Mixing between meteoric water and seawater produces brackish to saline water in many
coastal aquifers. In this mixing zone, chemical reactions of the salty water with aquifer
solids modify the composition of the water, much as riverine particles and suspended
sediments modify the composition of surface estuarine waters. To emphasize the importance
of mixing and chemical reaction in these coastal aquifers, I call them subterranean
estuaries.
Evidence of the existence and importance of subterranean estuaries comes from the
distribution of chemical tracers in the coastal ocean. These tracers originate within
coastal aquifers through chemical reactions of the saline water with aquifer solids. They
reach the coastal ocean as the surface and subterranean systems exchange fluids. Exchange
between the subterranean estuary and the coastal ocean may be quantified by the tracer
distribution in the coastal ocean.
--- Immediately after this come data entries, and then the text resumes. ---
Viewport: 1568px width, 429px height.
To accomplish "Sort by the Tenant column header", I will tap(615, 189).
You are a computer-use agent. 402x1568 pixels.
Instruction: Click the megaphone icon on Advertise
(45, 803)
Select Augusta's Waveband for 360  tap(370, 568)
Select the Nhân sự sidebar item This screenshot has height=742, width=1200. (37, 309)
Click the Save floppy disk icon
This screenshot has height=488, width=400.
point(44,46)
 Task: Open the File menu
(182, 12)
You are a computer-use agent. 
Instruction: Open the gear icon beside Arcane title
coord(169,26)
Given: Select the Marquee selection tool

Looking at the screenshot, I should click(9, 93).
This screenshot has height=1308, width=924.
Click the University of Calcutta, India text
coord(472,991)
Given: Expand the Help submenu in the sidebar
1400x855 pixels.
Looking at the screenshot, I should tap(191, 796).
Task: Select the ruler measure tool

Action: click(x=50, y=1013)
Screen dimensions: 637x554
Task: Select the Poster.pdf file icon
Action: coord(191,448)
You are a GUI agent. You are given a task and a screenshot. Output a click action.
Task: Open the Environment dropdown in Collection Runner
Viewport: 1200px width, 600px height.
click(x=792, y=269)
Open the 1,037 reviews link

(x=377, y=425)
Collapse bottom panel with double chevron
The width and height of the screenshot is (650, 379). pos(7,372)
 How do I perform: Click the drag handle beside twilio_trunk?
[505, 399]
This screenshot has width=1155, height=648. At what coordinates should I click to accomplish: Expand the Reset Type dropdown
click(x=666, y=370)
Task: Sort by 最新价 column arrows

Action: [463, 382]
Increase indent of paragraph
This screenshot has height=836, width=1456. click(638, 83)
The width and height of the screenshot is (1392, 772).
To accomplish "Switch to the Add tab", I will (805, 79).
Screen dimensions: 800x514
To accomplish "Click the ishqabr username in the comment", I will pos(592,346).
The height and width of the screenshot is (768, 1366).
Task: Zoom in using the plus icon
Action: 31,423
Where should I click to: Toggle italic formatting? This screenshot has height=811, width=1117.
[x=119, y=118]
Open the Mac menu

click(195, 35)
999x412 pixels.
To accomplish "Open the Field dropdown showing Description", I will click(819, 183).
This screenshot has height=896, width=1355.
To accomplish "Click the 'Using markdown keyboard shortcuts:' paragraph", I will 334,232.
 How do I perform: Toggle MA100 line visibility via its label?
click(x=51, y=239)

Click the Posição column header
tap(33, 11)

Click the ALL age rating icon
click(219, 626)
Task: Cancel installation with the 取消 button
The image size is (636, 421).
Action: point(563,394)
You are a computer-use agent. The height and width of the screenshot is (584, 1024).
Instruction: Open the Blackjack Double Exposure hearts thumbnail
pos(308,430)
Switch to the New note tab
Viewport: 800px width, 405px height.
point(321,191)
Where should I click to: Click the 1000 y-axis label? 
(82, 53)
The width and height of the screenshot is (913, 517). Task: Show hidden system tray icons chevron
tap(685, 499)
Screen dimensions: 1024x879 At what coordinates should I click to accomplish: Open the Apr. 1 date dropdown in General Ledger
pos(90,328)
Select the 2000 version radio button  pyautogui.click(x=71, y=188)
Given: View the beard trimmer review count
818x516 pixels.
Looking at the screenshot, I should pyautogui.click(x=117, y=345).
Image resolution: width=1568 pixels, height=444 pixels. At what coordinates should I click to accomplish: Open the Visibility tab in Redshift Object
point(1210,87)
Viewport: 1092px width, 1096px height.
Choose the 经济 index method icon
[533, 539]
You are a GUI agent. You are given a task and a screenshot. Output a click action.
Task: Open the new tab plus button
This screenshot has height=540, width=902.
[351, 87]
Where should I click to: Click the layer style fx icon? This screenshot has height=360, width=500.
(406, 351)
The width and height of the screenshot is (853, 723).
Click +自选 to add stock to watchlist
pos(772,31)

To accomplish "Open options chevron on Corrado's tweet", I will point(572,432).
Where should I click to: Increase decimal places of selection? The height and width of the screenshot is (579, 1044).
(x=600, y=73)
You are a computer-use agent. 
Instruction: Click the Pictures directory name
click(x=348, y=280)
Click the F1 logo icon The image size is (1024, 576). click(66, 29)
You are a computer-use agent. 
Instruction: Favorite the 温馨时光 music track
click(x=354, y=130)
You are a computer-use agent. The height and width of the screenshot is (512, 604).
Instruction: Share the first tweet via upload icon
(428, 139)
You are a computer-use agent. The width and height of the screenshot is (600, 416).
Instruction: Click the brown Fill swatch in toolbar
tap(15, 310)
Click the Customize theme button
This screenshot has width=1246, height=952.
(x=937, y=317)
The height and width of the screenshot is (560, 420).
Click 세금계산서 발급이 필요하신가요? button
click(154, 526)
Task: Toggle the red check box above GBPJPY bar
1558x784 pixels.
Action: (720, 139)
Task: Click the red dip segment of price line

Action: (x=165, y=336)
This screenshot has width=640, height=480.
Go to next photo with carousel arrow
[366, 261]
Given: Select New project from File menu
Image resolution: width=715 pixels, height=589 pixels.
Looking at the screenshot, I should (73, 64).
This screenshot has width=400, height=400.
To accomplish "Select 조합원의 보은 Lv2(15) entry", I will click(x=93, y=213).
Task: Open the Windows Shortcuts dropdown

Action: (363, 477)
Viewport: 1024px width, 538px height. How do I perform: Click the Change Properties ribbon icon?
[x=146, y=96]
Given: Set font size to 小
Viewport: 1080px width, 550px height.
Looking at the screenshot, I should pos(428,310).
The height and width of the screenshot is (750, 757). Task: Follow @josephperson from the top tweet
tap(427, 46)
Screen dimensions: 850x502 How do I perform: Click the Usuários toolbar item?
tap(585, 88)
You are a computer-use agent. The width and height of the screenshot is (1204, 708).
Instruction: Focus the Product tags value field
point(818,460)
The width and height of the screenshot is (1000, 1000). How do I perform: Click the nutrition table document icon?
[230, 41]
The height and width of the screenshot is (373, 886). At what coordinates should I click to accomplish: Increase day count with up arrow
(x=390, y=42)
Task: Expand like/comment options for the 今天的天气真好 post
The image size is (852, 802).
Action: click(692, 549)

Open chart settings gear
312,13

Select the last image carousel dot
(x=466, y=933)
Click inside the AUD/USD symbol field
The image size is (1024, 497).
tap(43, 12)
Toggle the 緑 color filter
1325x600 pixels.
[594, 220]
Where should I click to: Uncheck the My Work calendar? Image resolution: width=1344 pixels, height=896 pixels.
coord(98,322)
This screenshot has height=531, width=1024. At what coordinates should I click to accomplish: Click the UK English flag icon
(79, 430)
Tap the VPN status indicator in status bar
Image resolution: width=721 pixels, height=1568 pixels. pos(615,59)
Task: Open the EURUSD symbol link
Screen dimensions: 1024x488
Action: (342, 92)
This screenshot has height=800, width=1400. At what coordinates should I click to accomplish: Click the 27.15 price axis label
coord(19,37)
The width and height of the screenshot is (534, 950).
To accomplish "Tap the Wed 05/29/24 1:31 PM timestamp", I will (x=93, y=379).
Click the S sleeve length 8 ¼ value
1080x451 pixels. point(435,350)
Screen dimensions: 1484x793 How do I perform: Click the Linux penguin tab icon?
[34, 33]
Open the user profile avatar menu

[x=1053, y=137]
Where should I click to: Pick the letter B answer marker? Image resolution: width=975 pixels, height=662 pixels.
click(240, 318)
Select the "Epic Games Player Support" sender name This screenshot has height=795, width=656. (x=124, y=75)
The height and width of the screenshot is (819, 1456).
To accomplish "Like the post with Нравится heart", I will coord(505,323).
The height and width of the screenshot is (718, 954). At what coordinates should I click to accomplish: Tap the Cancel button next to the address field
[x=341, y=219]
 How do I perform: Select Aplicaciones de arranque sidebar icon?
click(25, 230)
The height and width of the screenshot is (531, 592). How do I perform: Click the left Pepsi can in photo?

Examples from the southeast coast of the United States
and Monterey Bay, California, will be used to evaluate the importance of these unseen
estuaries in supplying not only chemical tracers, but also nutrients, to coastal waters.
Recent evidence of semidiurnal temperature variations in a submarine aquifer strengthens
the conclusion that these systems rapidly exchange fluids.
Anthropogenic effects on subterranean estuaries are causing significant change to these
systems. Groundwater mining, sea level rise, waste disposal, and channel dredging impact
these systems directly. The effects of these changes are only beginning to be realized in
this vital component of the coastal ecosystem.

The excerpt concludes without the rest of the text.